→ WHAT THIS EXERCISE ASKS:
- A) Answer these questions using the well completion passage.
(i) What kinds of work make it necessary to re-enter lateral wells?
(ii) Besides initial pressure, what may vary from one fracture to the next in naturally fractured formations?
(iii) Unless the formation was strong enough for an open hole completion, what were horizontal wells first completed with?
- B) For each statement below, decide whether it agrees with the well completion passage. Answer yes or no, and quote the words of the passage that decide it.
(i) Zonal isolation may be needed if the borehole drifts in and out of the target reservoir.
(ii) Slotted liners and open hole completions make it easy to selectively treat the right zone.
(iii) Today, zone isolation is achieved only by conventional cementing and perforating.
- C) Reproduce the part of the well completion passage from "As mentioned above, initially" up to and including "cementing and perforating.".

→ QUOTED TEXT:
:::::
Finally, it is possible to cement and perforate medium and long radius wells are shown, for example, in U.S. Pat. No. 4,436,165.
While sealing the juncture between a vertical and lateral well is of importance in both horizontal and multilateral wells, re-entry and zone isolation is of particular importance and pose particularly difficult problems in multilateral well completions. Re-entering lateral wells is necessary to perform completion work, additional drilling and/or remedial and stimulation work. Isolating a lateral well from other lateral branches is necessary to prevent migration of fluids and to comply with completion practices and regulations regarding the separate production of different production zones. Zonal isolation may also be needed if the borehole drifts in and out of the target reservoir because of insufficient geological knowledge or poor directional control; and because of pressure differentials in vertically displaced strata as will be discussed below.
When horizontal boreholes are drilled in naturally fractured reservoirs, zonal isolation is seen as desirable. Initial pressure in naturally fractured formations may vary from one fracture to the next, as may the hydrocarbon gravity and likelihood of coning. Allowing them to produce together permits crossflow between fractures and a single fracture with early water breakthrough jeopardizes the entire well's production.
As mentioned above, initially horizontal wells were completed with uncemented slotted liners unless the formation was strong enough for an open hole completion. Both methods make it difficult to determine producing zones and, if problems develop, practically impossible to selectively treat the right zone. Today, zone isolation is achieved using either external casing packers on slotted or perforated liners or by conventional cementing and perforating.
:::::
→ AVAILABLE DATA:
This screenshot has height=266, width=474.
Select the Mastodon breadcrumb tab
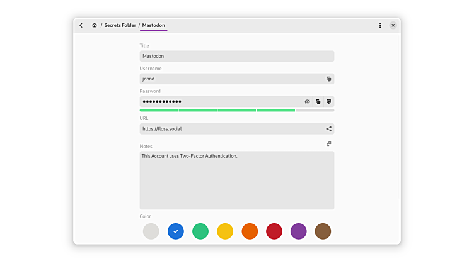(153, 26)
:::::
→ EXPECTED RESULTS:
- A)
(i) Completion work, additional drilling and/or remedial and stimulation work.
(ii) The hydrocarbon gravity and the likelihood of coning.
(iii) Uncemented slotted liners.

- B)
(i) Yes: "Zonal isolation may also be needed if the borehole drifts in and out of the target reservoir"
(ii) No: "practically impossible to selectively treat the right zone"
(iii) No: "zone isolation is achieved using either external casing packers on slotted or perforated liners or by conventional cementing and perforating"

- C)
As mentioned above, initially horizontal wells were completed with uncemented slotted liners unless the formation was strong enough for an open hole completion. Both methods make it difficult to determine producing zones and, if problems develop, practically impossible to selectively treat the right zone. Today, zone isolation is achieved using either external casing packers on slotted or perforated liners or by conventional cementing and perforating.